South Africa’s patent law has several key shortcomings, including weak patent application examinations and limited avenues for interested parties to challenge unmerited patents. This has led to the proliferation of unmerited patents on medicines and vaccines in the country. Patent barriers can prevent price-lowering competition among generic producers and are a long-standing concern for access to medicines. In response to advocacy efforts by civil society organisations, the South African government committed to driving forward reforms to the patent law in 2013 and adopted a revised IP policy in 2018, but this will only be effective when signed into revisions of national law. It is unacceptable that this process continues to be delayed, especially during a global pandemic where patent law reform could foster local production and supply and make COVID-19 medical tools more accessible to people who need them.  

“The global inequity in access to COVID-19 medical tools has made it abundantly clear that South Africa needs to focus on creating independent, local production and supply of vaccines and treatments in order to ensure access for people in this pandemic and beyond,” said Lauren Paremoer, member of the People’s Health Movement in South Africa. “The South African government needs to prioritise people’s health over pharma corporations’ assured profits through patent monopolies and finally reform its patent law so that frivolous patents no longer block generic producers from entering the market to produce and supply more affordable medical tools. We’ve said it before, and we’ll say it again: medicines shouldn’t be a luxury.”
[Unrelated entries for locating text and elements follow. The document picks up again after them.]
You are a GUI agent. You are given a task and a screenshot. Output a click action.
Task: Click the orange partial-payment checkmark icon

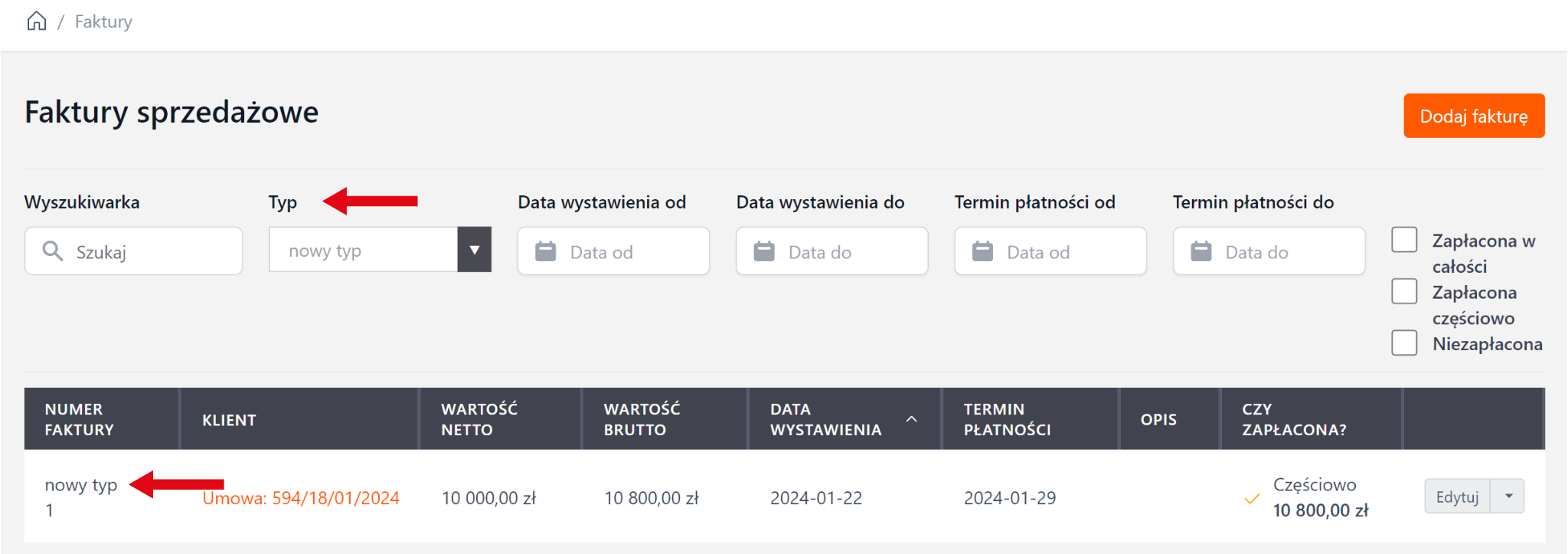(x=1252, y=499)
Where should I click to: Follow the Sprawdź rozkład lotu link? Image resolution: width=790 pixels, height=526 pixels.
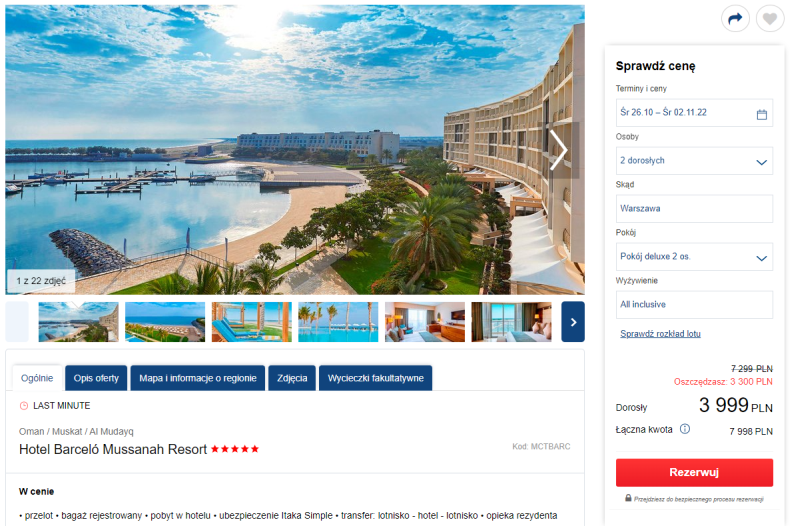660,334
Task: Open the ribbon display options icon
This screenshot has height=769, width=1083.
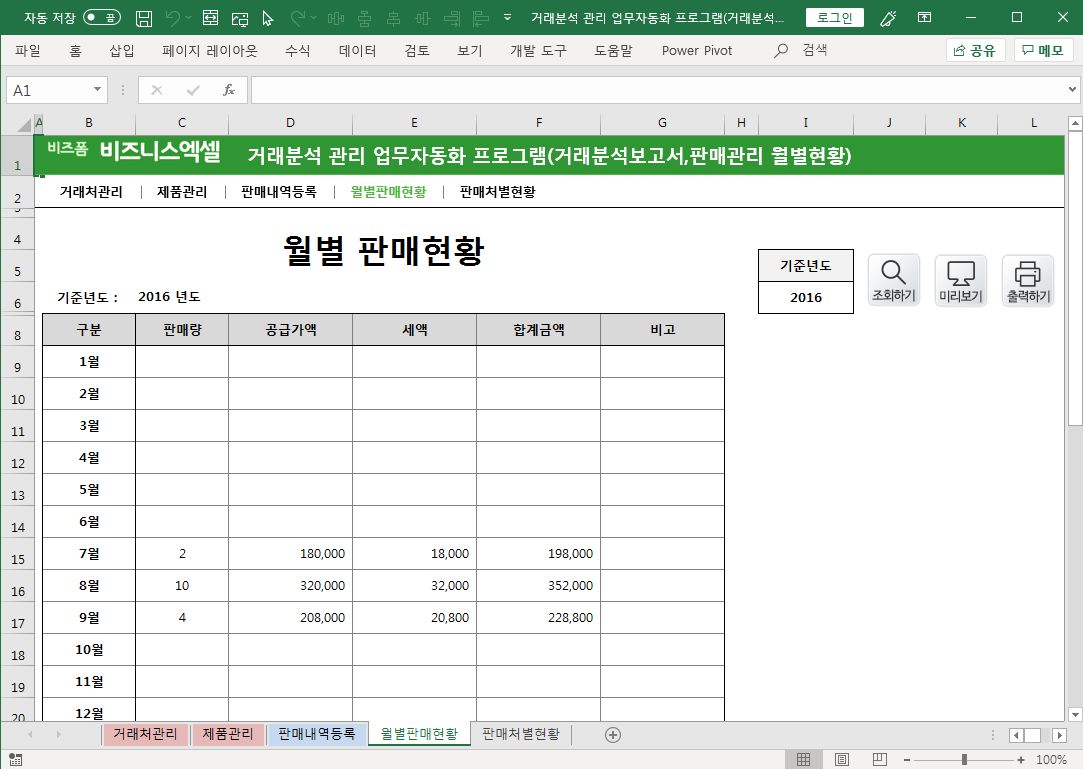Action: 925,18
* The WHO recommended dose of baricitinib in people with COVID-19 is 4mg once daily for 14 days and was recommended as an alternative to tocilizumab. Baricitinib is an oral drug already approved for other indications such as rheumatoid arthritis.

Editor’s Note: 
In addition to supporting the TRIPS Waiver proposal, MSF and PHM call on governments to use all legal and policy tools to facilitate uninterrupted production and diversity in supply of COVID-19 medical tools, including the full use of existing TRIPS flexibilities for public health safeguarding. MSF and PHM also urge all governments with sufficient COVID-19 vaccine doses to immediately redistribute excess doses to the COVAX Facility or regional bodies. MSF urges the US and German governments to pressure Pfizer-BioNTech and Moderna to share mRNA vaccine technology and know-how with manufacturers in low- and middle-income countries, and for all governments to support the WHO COVID-19 mRNA Vaccine Technology Transfer Hub with financial and political support.